Aqua Blue Sport

Team information
- UCI code: ABS
- Registered: Ireland
- Founded: 2017
- Disbanded: 2019
- Discipline: Road
- Status: UCI Professional Continental
- Bicycles: Ridley (2017) 3T (2018)
- Website: Team home page

Key personnel
- General manager: Stephen Moore
- Team managers: Nicki Sørensen; Bob de Cnodder; Martyn Irvine;

Team name history
- 2017–2018: Aqua Blue Sport

= Aqua Blue Sport =

Aqua Blue Sport was an Irish UCI Professional Continental cycling team founded in January 2017 which folded at the end of the 2018 season.

==History==
The team was set up by businessman Rick Delaney, assuring funding for at least four seasons with two-year rolling contracts offered to the riders. The project was based on a self-sustaining finance model, with revenue generated from an online cycling marketplace www.aquabluesport.com being used to fund the professional team.
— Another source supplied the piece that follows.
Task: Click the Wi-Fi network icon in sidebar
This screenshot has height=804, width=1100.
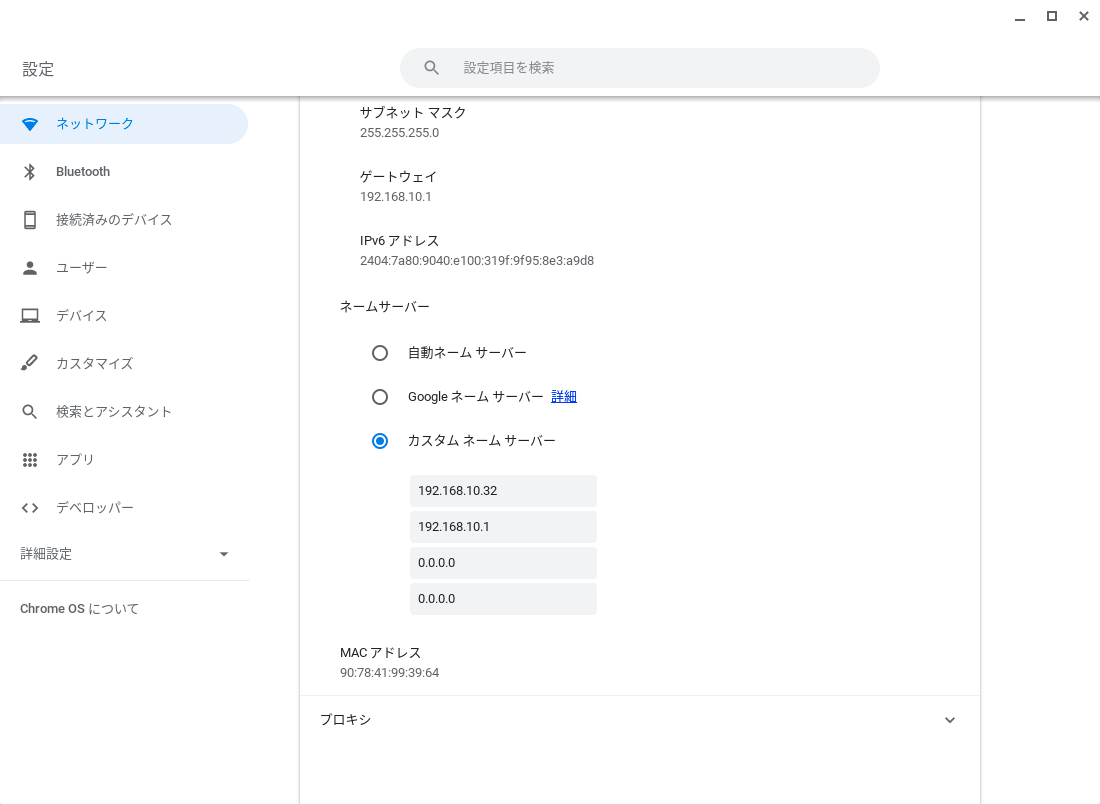Action: pos(30,124)
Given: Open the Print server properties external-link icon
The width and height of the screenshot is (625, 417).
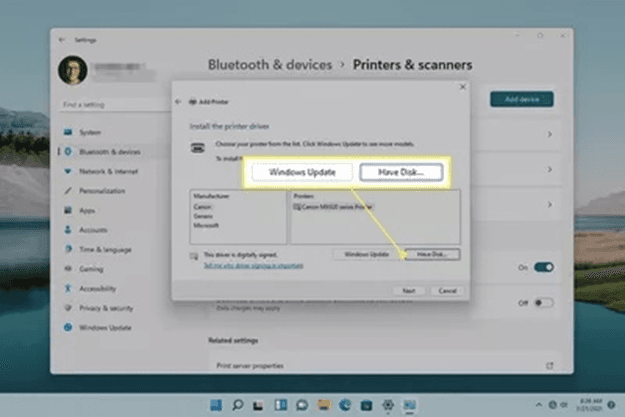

Aqua Blue Sport featured a 16-rider roster for 2017. Having gained considerable success in the early months of its maiden season, Aqua Blue Sport was invited to the 2017 Vuelta a España. Despite losing their team bus to an arson attack, the team continued at the Vuelta. On stage 17 of their first Grand Tour, Stefan Denifl crossed the finish line first, ahead of Alberto Contador at the summit finish of Los Machucos, however his win was later stripped after he confessed to blood doping. In its first year, the team won its first individual stage, its first national champion, its first overall at a stage race, and its first stage at a Grand Tour (although the latter two were later stripped as a result of Denifl's doping admission).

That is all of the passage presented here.